It is generally assumed that states, like individuals, benefit from their mistakes, and evaluate their experiences, especially when dealing with particular issues. However, this is not the case with the Syrian position, in terms of dealing with Lebanon, specifically the International Tribunal, and nominations for the next Prime Minister.
Regarding the parliamentary ruling [in 2004] to extend former Lebanese President Emile Lahoud’s term in office, Damascus insisted on him staying in power at any price, knowing that it would then be easier to bring in another pro-Syrian President afterwards. At the time, Damascus seemed as if it was playing in accordance with the rules of the game in Lebanon. Syria ignored all warnings and extended Lahoud’s term in office, in what was considered to be a landslide Syrian victory. However, what actually happened was to the contrary. The move was costly for Damascus and brought serious consequences, consequences which ultimately came to a head when the Syrian President announced, in front of his parliament, that his country had made mistakes in Lebanon. On that same day, he even announced his intention to withdraw the Syrian army from there!
Today, Lebanese affairs are following the same pattern, whereby Damascus is repeating its mistakes. In the event that Hezbollah’s project is victorious, in its attempt to seize the whole of Lebanon, Syria will be the loser. If the situation erupted – and this is both likely and expected – then the Syrians will pay the price and take the blame. If Hezbollah’s project is victorious, Tehran will be in control, and Iran will reap the fruits of this success, not Damascus. In such a case no one would go to Syria to negotiate, but instead everyone – yes everyone – would negotiate with Iran, instead of Syria. Why would there be a mediator so long as Iran is the dominant force?

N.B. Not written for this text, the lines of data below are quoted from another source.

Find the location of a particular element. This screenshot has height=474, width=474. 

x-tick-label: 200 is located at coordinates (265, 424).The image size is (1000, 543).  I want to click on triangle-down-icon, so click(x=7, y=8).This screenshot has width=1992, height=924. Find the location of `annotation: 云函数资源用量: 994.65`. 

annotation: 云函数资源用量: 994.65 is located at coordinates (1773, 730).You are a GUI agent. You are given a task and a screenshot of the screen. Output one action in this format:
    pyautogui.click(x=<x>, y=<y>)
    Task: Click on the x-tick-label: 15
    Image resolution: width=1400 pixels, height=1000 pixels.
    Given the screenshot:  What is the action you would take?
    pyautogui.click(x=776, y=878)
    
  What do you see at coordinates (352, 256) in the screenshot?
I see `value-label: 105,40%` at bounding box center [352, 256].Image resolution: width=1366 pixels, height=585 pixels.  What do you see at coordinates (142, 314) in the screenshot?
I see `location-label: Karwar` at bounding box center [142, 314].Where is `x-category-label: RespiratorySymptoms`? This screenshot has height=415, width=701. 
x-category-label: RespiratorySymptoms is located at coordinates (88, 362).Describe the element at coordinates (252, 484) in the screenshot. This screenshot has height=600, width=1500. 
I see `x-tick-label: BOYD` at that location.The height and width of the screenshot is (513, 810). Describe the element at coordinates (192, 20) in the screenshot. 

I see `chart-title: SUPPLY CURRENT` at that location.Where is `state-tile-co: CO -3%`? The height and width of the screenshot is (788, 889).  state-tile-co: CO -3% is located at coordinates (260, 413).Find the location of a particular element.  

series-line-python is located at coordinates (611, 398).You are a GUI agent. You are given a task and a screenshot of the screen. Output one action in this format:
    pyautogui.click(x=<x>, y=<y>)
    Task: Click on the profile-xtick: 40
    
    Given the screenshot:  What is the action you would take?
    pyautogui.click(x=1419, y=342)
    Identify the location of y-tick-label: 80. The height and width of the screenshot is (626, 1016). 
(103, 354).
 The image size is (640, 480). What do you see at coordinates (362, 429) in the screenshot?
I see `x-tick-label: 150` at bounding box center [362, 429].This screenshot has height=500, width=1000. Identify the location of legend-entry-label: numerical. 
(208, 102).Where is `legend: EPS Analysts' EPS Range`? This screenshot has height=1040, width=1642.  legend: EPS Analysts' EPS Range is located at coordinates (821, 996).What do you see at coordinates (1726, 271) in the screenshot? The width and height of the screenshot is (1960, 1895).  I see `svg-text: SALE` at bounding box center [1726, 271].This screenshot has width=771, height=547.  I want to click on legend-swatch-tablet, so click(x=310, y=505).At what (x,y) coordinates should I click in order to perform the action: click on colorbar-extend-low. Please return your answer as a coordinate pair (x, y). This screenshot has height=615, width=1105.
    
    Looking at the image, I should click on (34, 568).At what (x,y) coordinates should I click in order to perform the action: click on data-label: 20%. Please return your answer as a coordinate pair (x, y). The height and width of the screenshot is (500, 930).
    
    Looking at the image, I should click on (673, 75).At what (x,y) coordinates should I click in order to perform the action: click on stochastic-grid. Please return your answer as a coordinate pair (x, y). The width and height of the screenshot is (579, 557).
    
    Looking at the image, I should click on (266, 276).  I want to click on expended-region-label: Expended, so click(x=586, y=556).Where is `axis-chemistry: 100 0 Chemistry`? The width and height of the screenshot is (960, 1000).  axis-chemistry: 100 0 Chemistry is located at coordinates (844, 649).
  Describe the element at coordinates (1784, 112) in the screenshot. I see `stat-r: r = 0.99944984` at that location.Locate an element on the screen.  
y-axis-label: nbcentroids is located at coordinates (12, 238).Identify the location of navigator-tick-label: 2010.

This is what Iran is explicitly seeking, and has told the West very clearly, amidst the backdrop of negotiations surrounding its nuclear program. Tehran’s search for a regional role must be recognized by the West, because it holds the keys to the troubled areas of the region, and this is no secret!
If the Iranian project was to fail in Lebanon, the situation may still erupt, and this [eruption] is expected as I said previously. Damascus would bear the consequences of this, faced by the Lebanese first and foremost. This would deepen the gap between the two neighbors, and it would subsequently be difficult to build any wall of confidence between the Syrians and the Arabs, and matters would worsen. Arabs will deal with Damascus in accordance with past experiences, rather than listening to its promises and the same can be said of the West. Furthermore, such a scenario would also create tensions within Syria itself, and this is an obvious matter which does not require further analysis.
Hezbollah’s control over Lebanon would inevitably fuel sectarian sentiments, and awaken the Sunni fundamentalist giant, which is currently stirring and has a genuine presence. Then it would not matter whether Hezbollah had light or heavy arms with which to intimidate its opponents, for it only takes one extremist to have the same impact as an artillery assault. This is something we have seen in sectarian conflicts throughout the Arab and Islamic world, and we have witnessed the extent of its damage.
Syria’s interpretation of the current situation is a dangerous one, because it is an old interpretation of a new case; or rather it has not developed over time. The current situation comes in light of changing global conditions, and dramatic changes in the rules of the game, while following up on the daily occurrences will stop many from asking the question; when will they learn?